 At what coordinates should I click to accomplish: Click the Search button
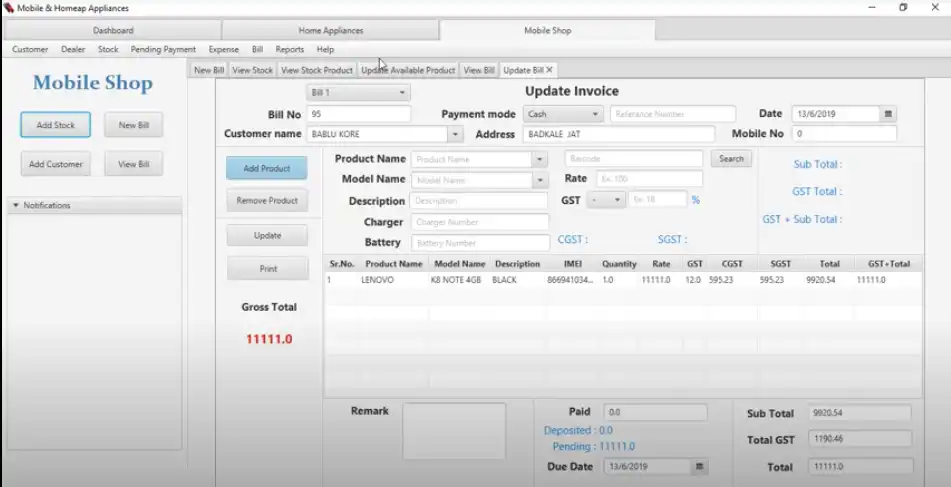point(731,159)
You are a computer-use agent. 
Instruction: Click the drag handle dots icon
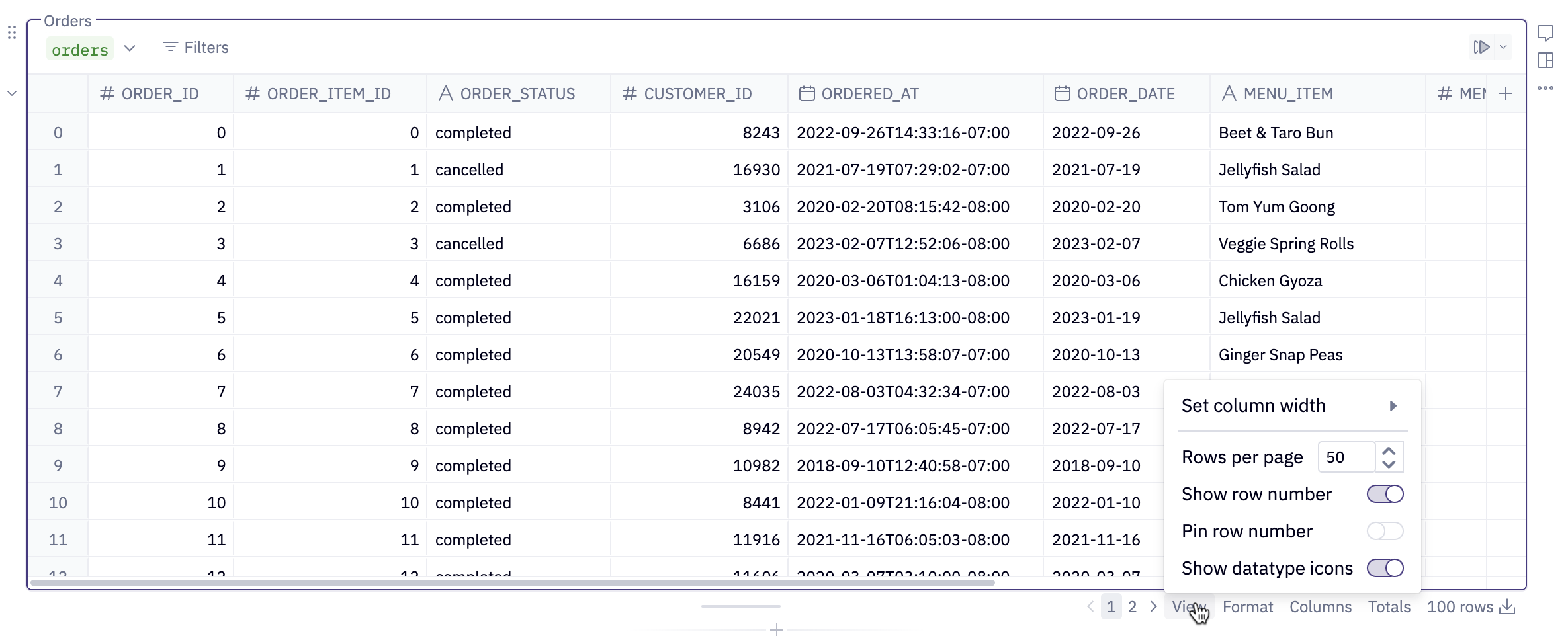pyautogui.click(x=12, y=32)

---+---

All of the data above is to be repeated exactly, with the pictures left out.

 At what coordinates should I click to accomplish: Click the Search button
point(731,159)
You are a computer-use agent. 
Instruction: Click the drag handle dots icon
pyautogui.click(x=12, y=32)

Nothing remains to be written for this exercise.